After the waxes are removed from the mother mold, they are further cut apart and attached to what looks like a wax tree by branches called sprues. Each sprue is placed so that the wax will melt out cleanly and so the molten bronze can flow in with no air bubbles.
The sprued up waxes are then invested with a ceramic shell by alternately dipping them in a slurry and fine glass beads then drying each layer in a climate controlled investment room. The ceramic investment is the rigid mold into which the molten bronze is poured after the wax is melted out.
The cooled ceramic shell is inverted so the bronze can slowly be poured in as it pushes all the air out ahead of the molten bronze. After the bronze cools the ceramic investment is carefully chisled away. The pieces of bronze are cut free of the sprues to be welded back together. Then the fabricator recreates the nessesary textures that have been obscured durring the welding process. They also fabricate any parts that were too small to have molds made such as the foliage in Joya’s mouth.
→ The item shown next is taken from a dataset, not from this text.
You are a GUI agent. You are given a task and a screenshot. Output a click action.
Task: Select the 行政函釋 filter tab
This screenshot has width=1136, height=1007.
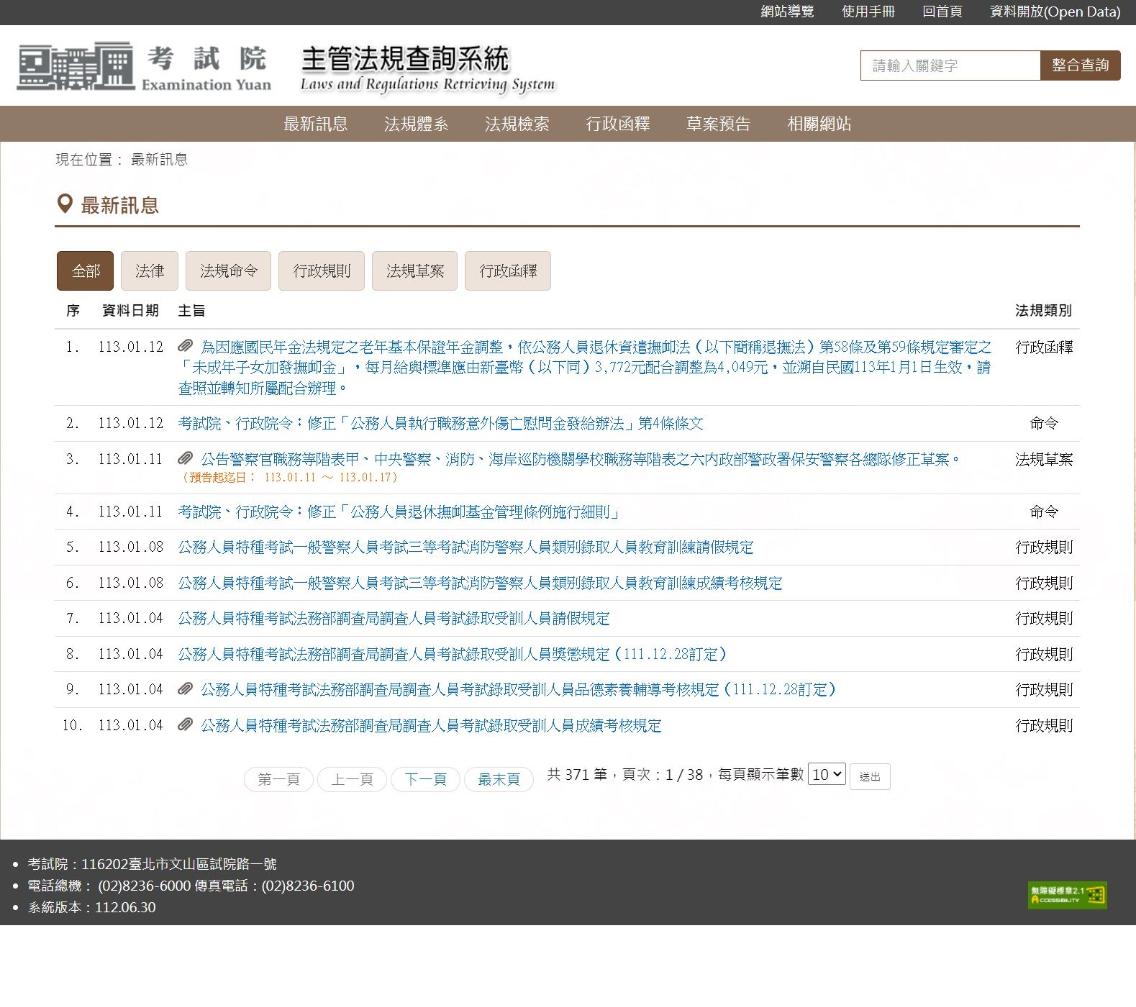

After polishing and sandblasting, the sculpture is colored by the patinator who creates the patina (color) with heat and various chemicals that bind to the open pores of the heated metal. Colors such as the gray of Joya’s skin are created by alternating passes of an airbrush and the torch while the parts not to be colored are protected by aluminum foil. No two castings are identical, even when patinated back to back by the same artisan.
JOYA is a tribute to my late husband, Hyram Kitchen, DVM, PhD, whose professional relationship with the zoo world offered me unique opportunities to study exotic species close-up.